Dataset records:
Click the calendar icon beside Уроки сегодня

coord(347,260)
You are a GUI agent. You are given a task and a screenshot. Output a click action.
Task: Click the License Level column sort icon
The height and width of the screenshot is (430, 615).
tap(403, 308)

_TASK GOAL_
Each entry shown above should be transcribed exactly as written.

_REPLY_
Click the calendar icon beside Уроки сегодня

coord(347,260)
You are a GUI agent. You are given a task and a screenshot. Output a click action.
Task: Click the License Level column sort icon
The height and width of the screenshot is (430, 615).
tap(403, 308)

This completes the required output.